Work item
Go through each line of the records below and count those with the word "agent"; give only the total.

Records for the task
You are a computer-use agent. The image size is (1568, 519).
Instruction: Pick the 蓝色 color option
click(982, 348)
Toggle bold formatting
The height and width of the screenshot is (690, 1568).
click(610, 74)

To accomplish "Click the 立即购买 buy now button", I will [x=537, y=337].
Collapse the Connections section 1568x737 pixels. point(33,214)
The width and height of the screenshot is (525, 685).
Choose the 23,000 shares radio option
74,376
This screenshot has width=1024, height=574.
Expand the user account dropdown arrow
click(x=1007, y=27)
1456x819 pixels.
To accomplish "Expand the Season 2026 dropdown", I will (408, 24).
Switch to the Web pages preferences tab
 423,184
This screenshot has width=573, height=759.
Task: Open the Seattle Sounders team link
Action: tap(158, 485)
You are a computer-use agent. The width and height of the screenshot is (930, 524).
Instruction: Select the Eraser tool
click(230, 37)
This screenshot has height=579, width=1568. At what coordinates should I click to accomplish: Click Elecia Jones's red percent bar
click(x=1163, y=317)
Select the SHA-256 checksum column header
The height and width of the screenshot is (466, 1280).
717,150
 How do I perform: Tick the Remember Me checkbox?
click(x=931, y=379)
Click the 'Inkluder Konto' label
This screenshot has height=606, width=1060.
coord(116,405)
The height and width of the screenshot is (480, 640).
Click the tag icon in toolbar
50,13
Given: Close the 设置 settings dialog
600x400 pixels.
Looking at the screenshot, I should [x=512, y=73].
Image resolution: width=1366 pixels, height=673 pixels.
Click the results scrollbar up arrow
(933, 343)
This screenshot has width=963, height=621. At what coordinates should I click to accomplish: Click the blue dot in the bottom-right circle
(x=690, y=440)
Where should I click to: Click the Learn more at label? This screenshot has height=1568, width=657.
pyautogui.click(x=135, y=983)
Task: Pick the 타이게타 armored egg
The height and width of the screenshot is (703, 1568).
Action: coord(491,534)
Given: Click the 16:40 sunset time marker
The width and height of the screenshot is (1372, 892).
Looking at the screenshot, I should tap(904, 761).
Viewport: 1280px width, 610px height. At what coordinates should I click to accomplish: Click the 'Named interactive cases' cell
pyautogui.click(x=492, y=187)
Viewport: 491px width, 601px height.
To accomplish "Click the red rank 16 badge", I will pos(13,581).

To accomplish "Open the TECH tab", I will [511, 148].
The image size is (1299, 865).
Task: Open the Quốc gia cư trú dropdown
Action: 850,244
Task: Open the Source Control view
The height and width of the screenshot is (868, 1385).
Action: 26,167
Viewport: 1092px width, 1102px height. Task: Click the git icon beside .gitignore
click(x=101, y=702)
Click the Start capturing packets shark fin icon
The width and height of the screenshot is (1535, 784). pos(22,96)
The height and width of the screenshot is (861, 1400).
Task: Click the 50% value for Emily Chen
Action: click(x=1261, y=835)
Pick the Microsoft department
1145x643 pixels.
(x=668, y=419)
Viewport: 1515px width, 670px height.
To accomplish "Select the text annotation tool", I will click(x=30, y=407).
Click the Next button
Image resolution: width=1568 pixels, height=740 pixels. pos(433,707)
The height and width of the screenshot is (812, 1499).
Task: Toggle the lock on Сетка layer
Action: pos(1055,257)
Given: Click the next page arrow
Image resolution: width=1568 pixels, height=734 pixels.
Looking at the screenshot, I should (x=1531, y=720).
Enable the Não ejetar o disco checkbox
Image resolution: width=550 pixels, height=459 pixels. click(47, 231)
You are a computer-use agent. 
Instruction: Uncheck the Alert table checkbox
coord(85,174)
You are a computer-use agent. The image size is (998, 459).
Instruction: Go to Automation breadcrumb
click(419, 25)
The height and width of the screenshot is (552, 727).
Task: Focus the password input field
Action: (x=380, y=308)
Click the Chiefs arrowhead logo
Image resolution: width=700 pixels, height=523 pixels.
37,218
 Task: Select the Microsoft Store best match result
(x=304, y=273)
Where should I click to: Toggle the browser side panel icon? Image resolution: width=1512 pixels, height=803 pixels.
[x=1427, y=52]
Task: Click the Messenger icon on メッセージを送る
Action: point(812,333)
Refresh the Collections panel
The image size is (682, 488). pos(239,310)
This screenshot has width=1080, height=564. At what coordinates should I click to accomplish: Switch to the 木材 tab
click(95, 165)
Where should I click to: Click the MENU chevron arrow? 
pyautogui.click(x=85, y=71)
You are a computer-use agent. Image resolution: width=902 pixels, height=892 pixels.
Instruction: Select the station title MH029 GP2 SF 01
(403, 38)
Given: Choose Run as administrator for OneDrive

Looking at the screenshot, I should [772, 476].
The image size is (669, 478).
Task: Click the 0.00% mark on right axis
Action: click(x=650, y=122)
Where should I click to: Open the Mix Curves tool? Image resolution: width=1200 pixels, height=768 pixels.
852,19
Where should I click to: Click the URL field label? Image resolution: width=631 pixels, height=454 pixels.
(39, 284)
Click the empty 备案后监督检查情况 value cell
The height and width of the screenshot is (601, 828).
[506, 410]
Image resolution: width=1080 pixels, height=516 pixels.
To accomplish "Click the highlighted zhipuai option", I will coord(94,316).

Response to this exercise
5